Loads a tile of matrix B from memory to registers for AMD FP32 tensor core operations.

Parameters:

m (Int): Number of rows in the output matrix tile.
n (Int): Number of columns in the output matrix tile.
k (Int): Inner dimension for matrix multiplication.

Args:

b_ptr (UnsafePointer): Pointer to matrix B data in memory.
tile_row (Int): Starting row index of the tile.
tile_col (Int): Starting column index of the tile.
ldm (Int): Leading dimension of matrix B (stride between rows).

Returns:

Float32: SIMD vector containing 1 FP32 value loaded from matrix B.

load_matrix_b_amd[m: Int, n: Int, k: Int, n_blocks: Int = 1](b_ptr: UnsafePointer[Float16], tile_row: Int, tile_col: Int, ldm: Int, tile_loops: Int = 1) -> SIMD[DType.float16, 4]

Loads a tile of matrix B from memory to registers for AMD FP16 tensor core operations.

This function loads 4 consecutive FP16 values per thread from matrix B in a pattern optimized for AMD GPU tensor core operations. Each thread loads values based on its position within the warp.

Performance:

Optimized for AMD GPU memory access patterns.
Uses thread ID to determine which elements to load.
Loads 4 consecutive elements per thread for efficient vectorization.

Parameters:

m (Int): Number of rows in the output matrix tile.
n (Int): Number of columns in the output matrix tile.
k (Int): Inner dimension for matrix multiplication.
n_blocks (Int): Number of blocks.

Args:

b_ptr (UnsafePointer): Pointer to matrix B data in memory (FP16 format).
tile_row (Int): Starting row index of the tile.
tile_col (Int): Starting column index of the tile.
ldm (Int): Leading dimension of matrix B (stride between rows).
tile_loops (Int): Number of tile loops across matrix B's row dimension.

Returns:

SIMD: SIMD vector containing 4 FP16 values loaded from matrix B.

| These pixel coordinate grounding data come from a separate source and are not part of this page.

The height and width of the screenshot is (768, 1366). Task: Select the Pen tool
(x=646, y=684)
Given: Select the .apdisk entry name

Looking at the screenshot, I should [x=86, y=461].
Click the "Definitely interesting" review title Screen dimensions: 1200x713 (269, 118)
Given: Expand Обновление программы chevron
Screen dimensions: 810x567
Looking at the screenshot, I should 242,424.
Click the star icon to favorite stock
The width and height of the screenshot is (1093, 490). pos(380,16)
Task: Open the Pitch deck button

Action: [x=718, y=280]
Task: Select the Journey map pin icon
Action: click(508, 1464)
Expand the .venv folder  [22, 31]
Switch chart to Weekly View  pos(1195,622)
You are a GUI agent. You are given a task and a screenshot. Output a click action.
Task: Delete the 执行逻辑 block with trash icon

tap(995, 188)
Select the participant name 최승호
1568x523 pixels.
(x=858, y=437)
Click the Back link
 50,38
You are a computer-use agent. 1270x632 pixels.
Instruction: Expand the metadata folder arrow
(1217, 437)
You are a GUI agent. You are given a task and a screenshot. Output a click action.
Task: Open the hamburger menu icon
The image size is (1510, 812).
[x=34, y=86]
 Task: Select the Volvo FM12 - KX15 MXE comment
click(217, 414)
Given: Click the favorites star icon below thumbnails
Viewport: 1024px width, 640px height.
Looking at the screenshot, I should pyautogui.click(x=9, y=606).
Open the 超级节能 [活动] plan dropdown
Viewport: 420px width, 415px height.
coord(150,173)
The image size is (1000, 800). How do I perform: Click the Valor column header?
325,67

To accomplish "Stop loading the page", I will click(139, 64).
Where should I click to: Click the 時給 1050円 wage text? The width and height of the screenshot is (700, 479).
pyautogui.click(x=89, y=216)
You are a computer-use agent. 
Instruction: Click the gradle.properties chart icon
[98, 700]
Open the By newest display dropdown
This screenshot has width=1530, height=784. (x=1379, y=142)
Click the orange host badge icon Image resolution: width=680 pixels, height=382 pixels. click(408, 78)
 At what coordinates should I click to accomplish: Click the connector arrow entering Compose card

load_matrix_b_amd[m: Int, n: Int, k: Int, n_blocks: Int = 1](b_ptr: UnsafePointer[BFloat16], tile_row: Int, tile_col: Int, ldm: Int, tile_loops: Int = 1) -> SIMD[DType.bfloat16, 4]

Loads a tile of matrix B from memory to registers for AMD BF16 tensor core operations.

This function loads 4 consecutive BF16 values per thread from matrix B in a pattern optimized for AMD GPU tensor core operations. Each thread loads values based on its position within the warp.

Performance:

Optimized for AMD GPU memory access patterns.
Uses thread ID to determine which elements to load.
Loads 4 consecutive elements per thread for efficient vectorization.

Parameters:

m (Int): Number of rows in the output matrix tile.
n (Int): Number of columns in the output matrix tile.
k (Int): Inner dimension for matrix multiplication.
n_blocks (Int): Number of blocks.

Args:

b_ptr (UnsafePointer): Pointer to matrix B data in memory (BF16 format).
tile_row (Int): Starting row index of the tile.
tile_col (Int): Starting column index of the tile.
ldm (Int): Leading dimension of matrix B (stride between rows).
tile_loops (Int): Number of tile loops across matrix B's row dimension.

Returns:

SIMD: SIMD vector containing 4 BF16 values loaded from matrix B.